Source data

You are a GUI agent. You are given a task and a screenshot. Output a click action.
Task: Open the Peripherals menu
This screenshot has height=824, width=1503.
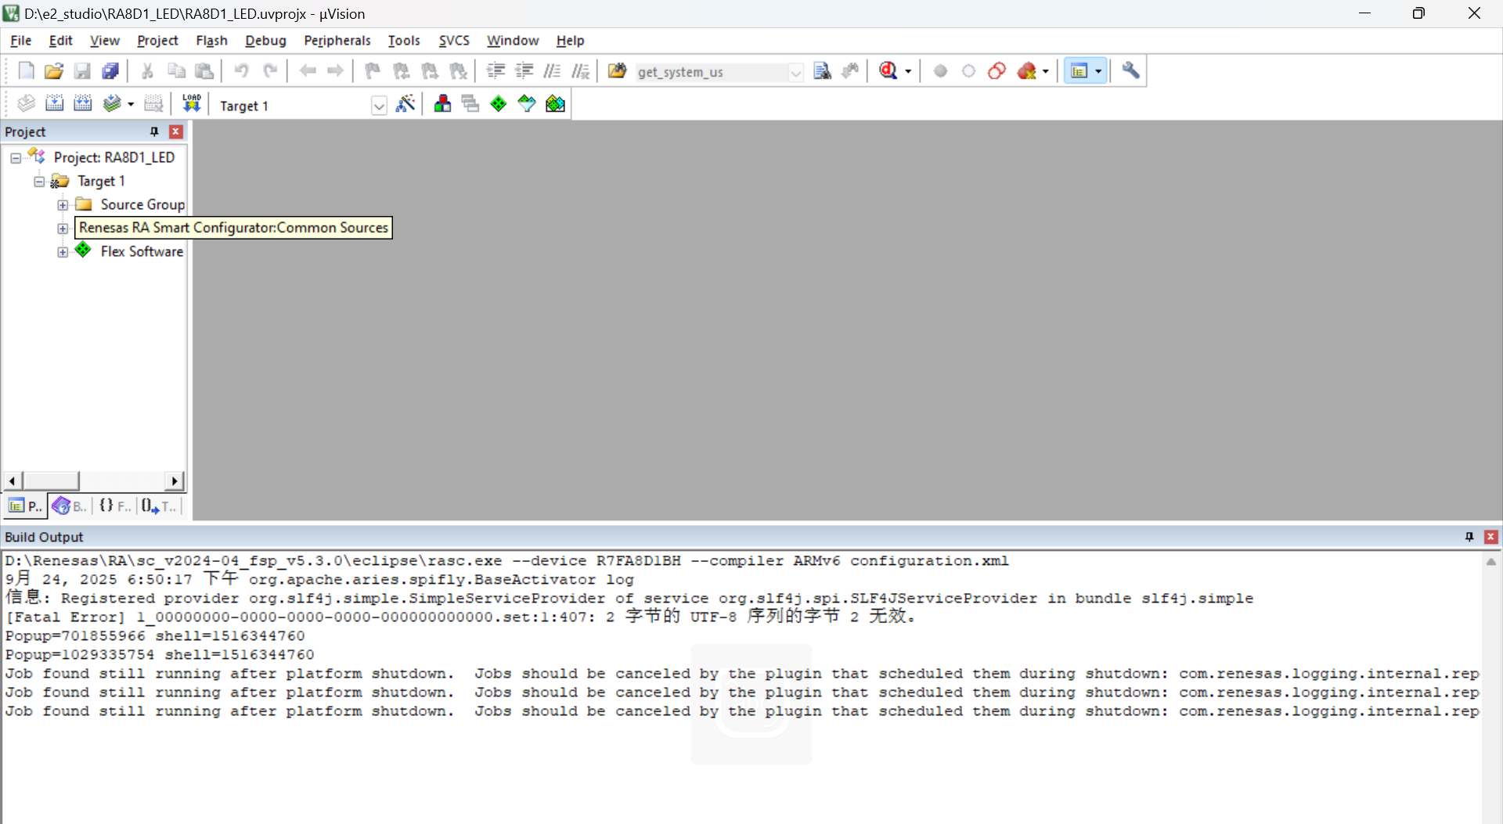(337, 41)
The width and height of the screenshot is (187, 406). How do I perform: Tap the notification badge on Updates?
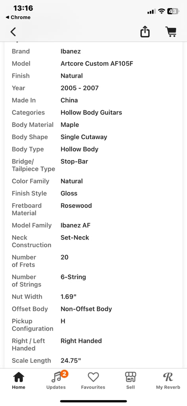64,373
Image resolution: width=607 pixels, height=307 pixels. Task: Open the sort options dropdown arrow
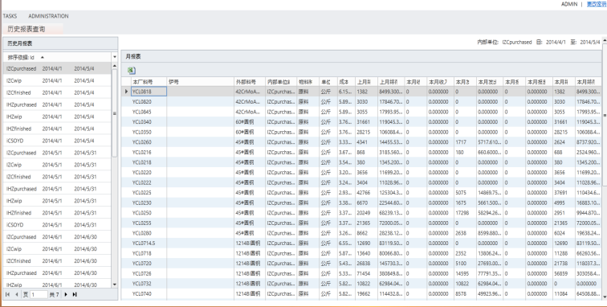[115, 57]
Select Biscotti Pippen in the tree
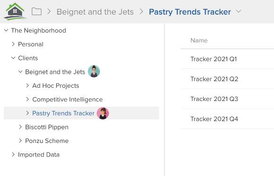The width and height of the screenshot is (274, 176). pyautogui.click(x=47, y=127)
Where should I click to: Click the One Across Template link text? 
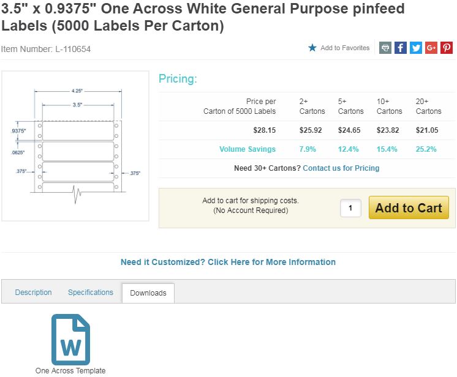[70, 371]
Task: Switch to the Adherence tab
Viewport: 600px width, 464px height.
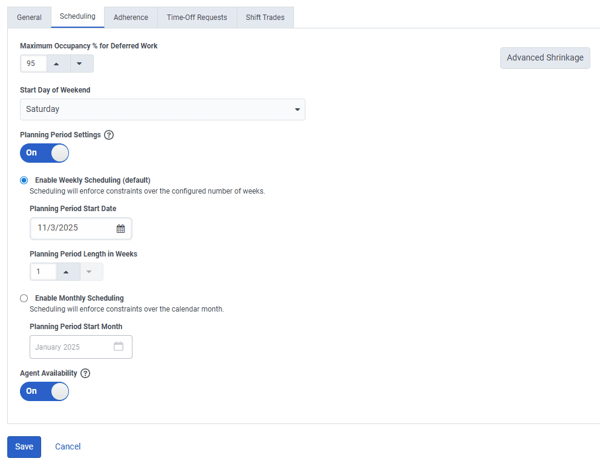Action: 130,18
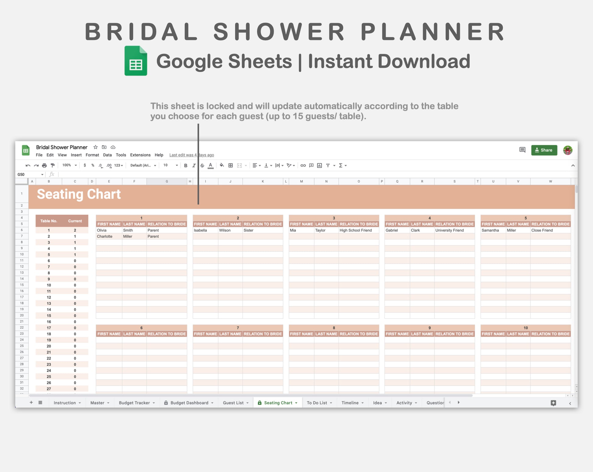The height and width of the screenshot is (472, 593).
Task: Click the insert link icon
Action: click(303, 166)
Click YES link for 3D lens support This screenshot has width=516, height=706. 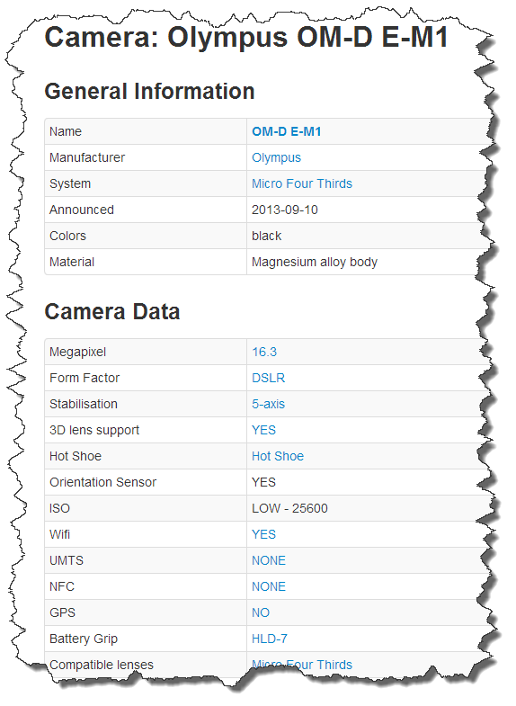263,430
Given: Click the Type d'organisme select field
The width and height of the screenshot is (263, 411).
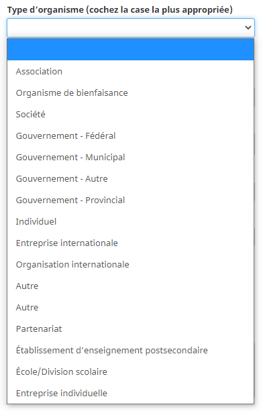Looking at the screenshot, I should tap(131, 27).
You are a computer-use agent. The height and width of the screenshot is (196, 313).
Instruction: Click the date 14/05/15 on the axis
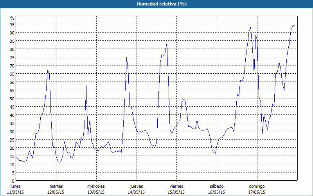136,192
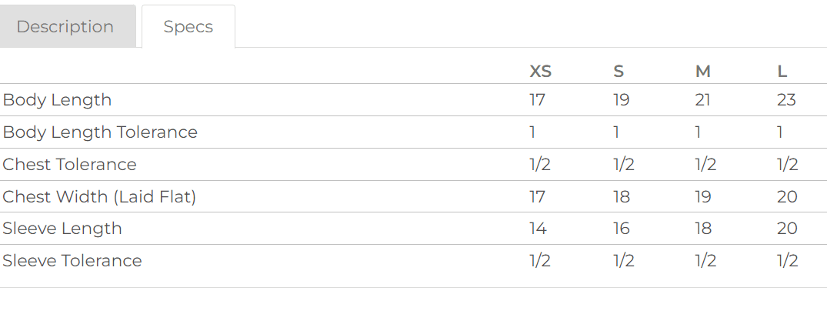Viewport: 827px width, 311px height.
Task: Click Body Length value 23 for L
Action: point(786,100)
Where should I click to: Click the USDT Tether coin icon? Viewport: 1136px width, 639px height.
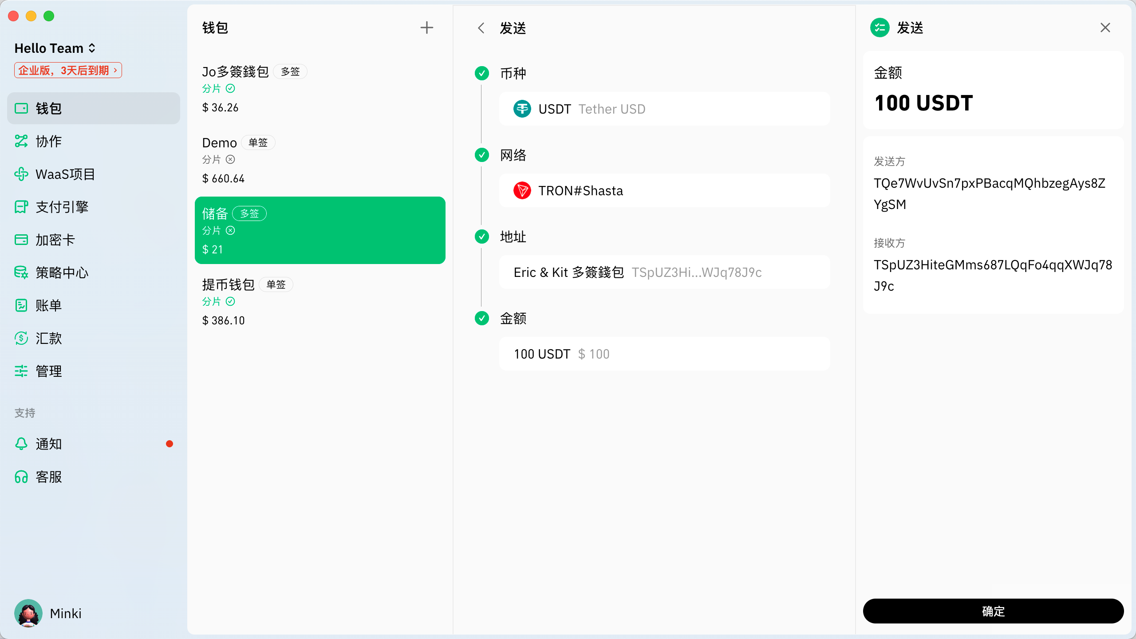pyautogui.click(x=522, y=109)
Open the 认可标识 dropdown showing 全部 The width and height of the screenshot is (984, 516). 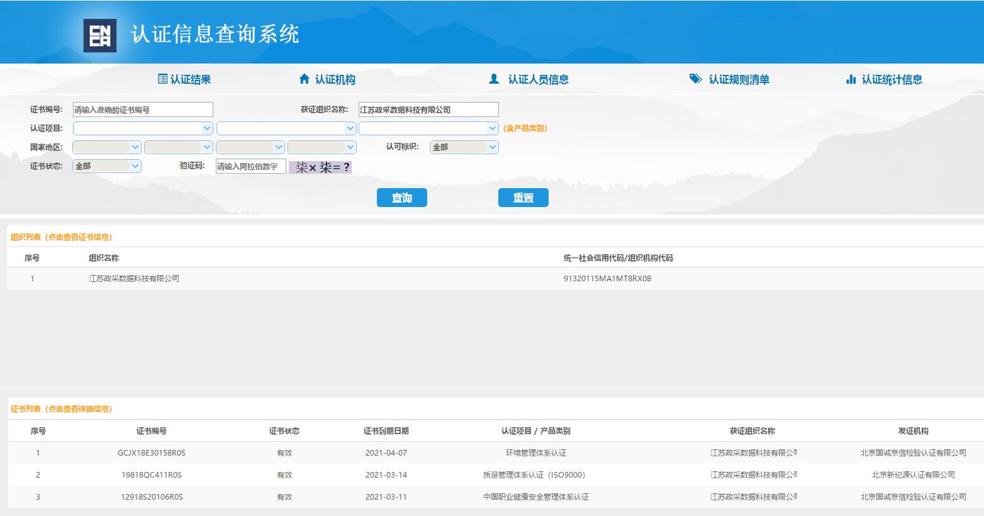pos(464,147)
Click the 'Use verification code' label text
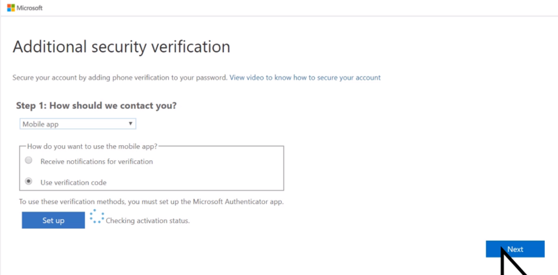 tap(73, 183)

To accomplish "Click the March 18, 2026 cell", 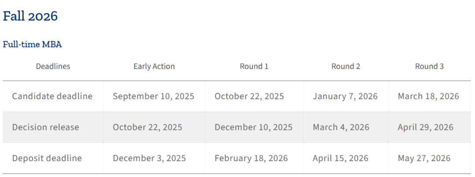I will 428,96.
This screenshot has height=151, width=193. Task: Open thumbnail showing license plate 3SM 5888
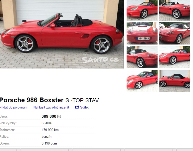[x=142, y=33]
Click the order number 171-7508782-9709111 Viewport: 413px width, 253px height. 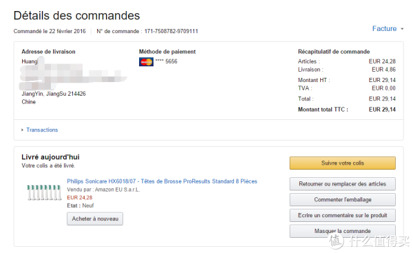171,31
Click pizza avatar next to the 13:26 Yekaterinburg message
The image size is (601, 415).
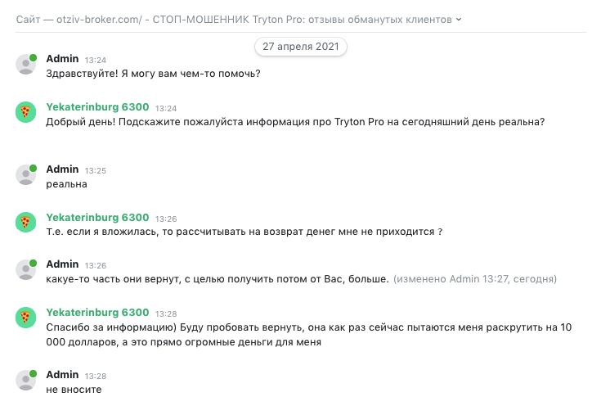(25, 223)
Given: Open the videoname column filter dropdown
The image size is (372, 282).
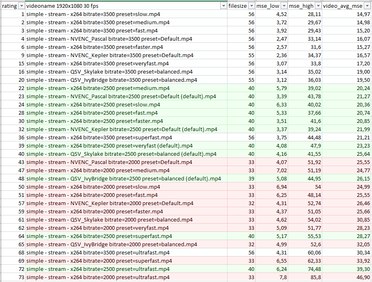Looking at the screenshot, I should point(223,6).
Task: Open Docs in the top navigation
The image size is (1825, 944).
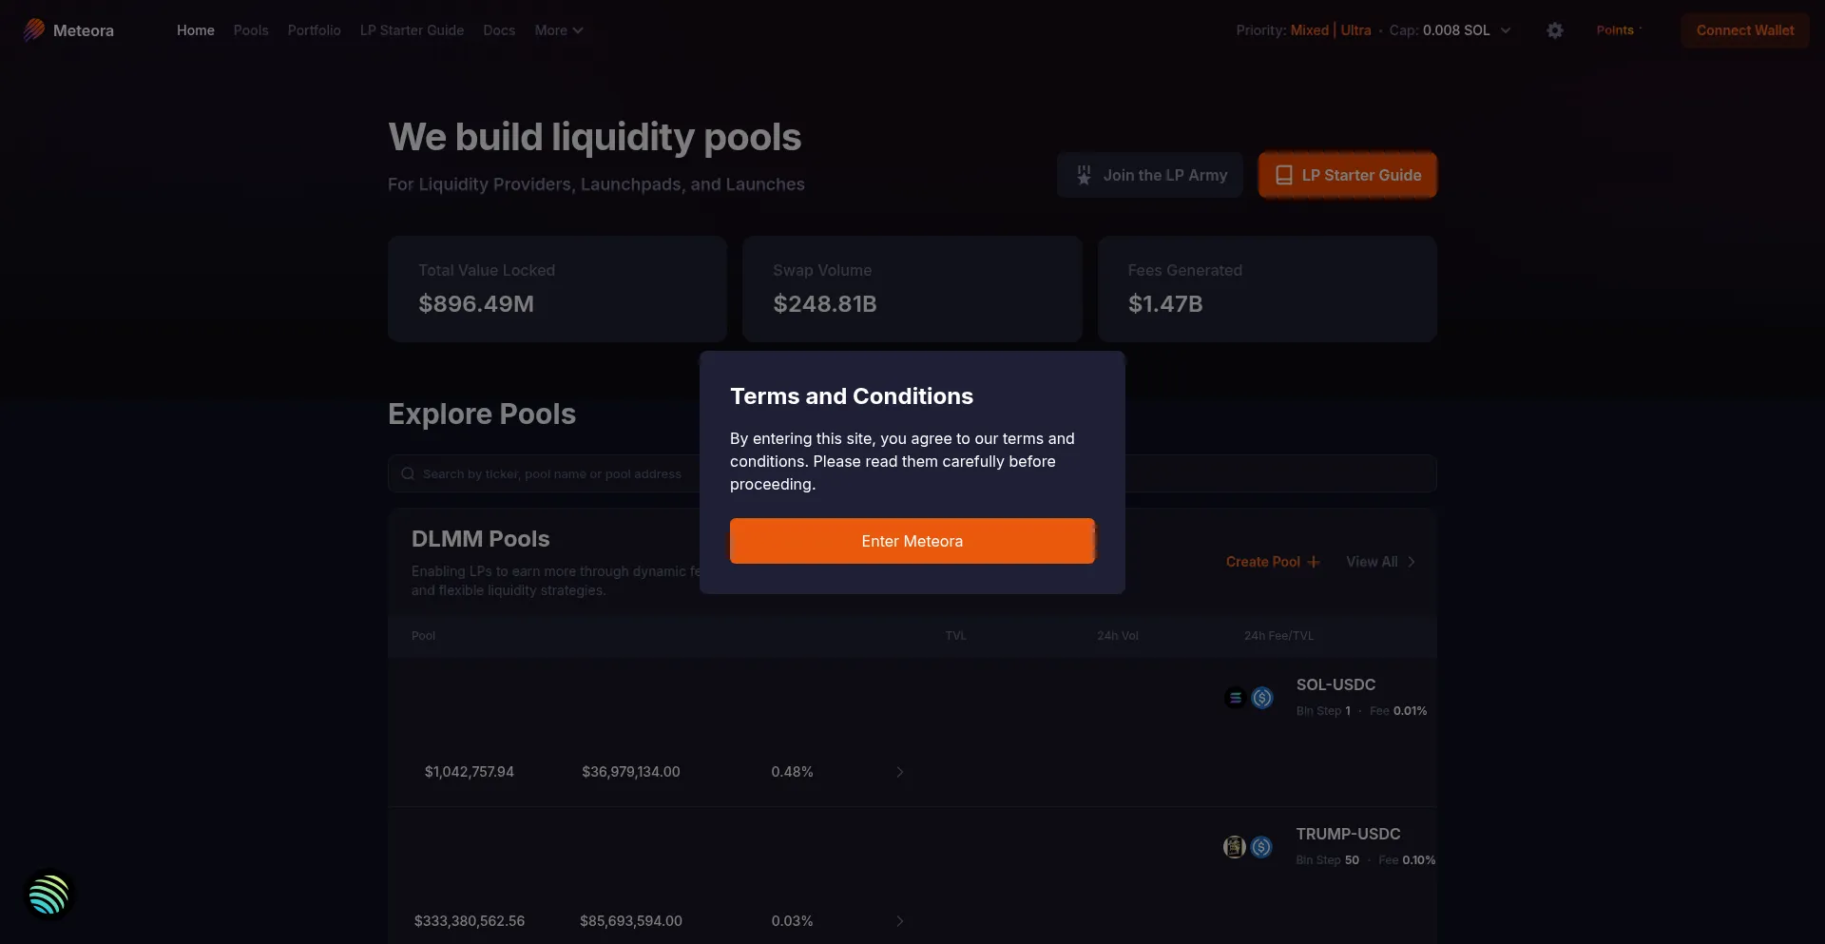Action: click(x=499, y=30)
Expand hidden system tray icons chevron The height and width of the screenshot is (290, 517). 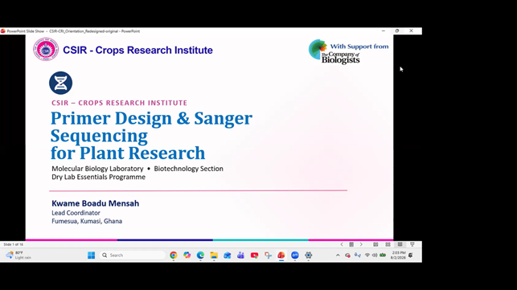point(338,255)
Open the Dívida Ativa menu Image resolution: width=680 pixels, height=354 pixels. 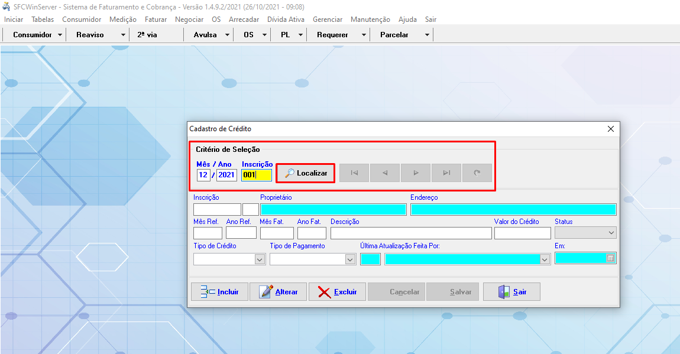point(286,20)

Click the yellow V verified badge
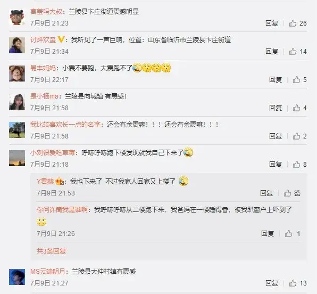[x=61, y=39]
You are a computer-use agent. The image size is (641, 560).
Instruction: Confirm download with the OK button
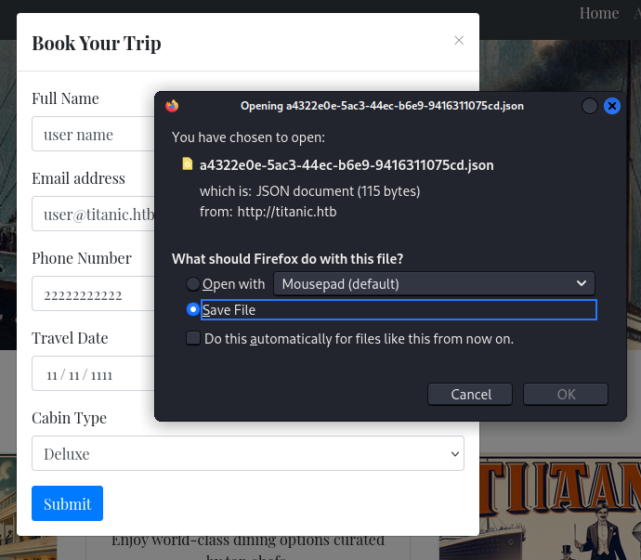click(566, 395)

## TASK GOAL:
With pictures excluded, reproduce exactly the lines above from the one containing "Task: Open the Peripherals menu" down to the one containing "Task: Switch to the Adherence tab", those two included.

## SOLVED EXERCISE:
Task: Open the Peripherals menu
This screenshot has height=824, width=1503.
(337, 41)
The width and height of the screenshot is (187, 406). How do I perform: Tap the notification badge on Updates?
64,373
Image resolution: width=607 pixels, height=307 pixels. Task: Open the sort options dropdown arrow
[115, 57]
Select Biscotti Pippen in the tree
The width and height of the screenshot is (274, 176). pyautogui.click(x=47, y=127)
Where should I click to: Click the One Across Template link text? 
[70, 371]
Task: Switch to the Adherence tab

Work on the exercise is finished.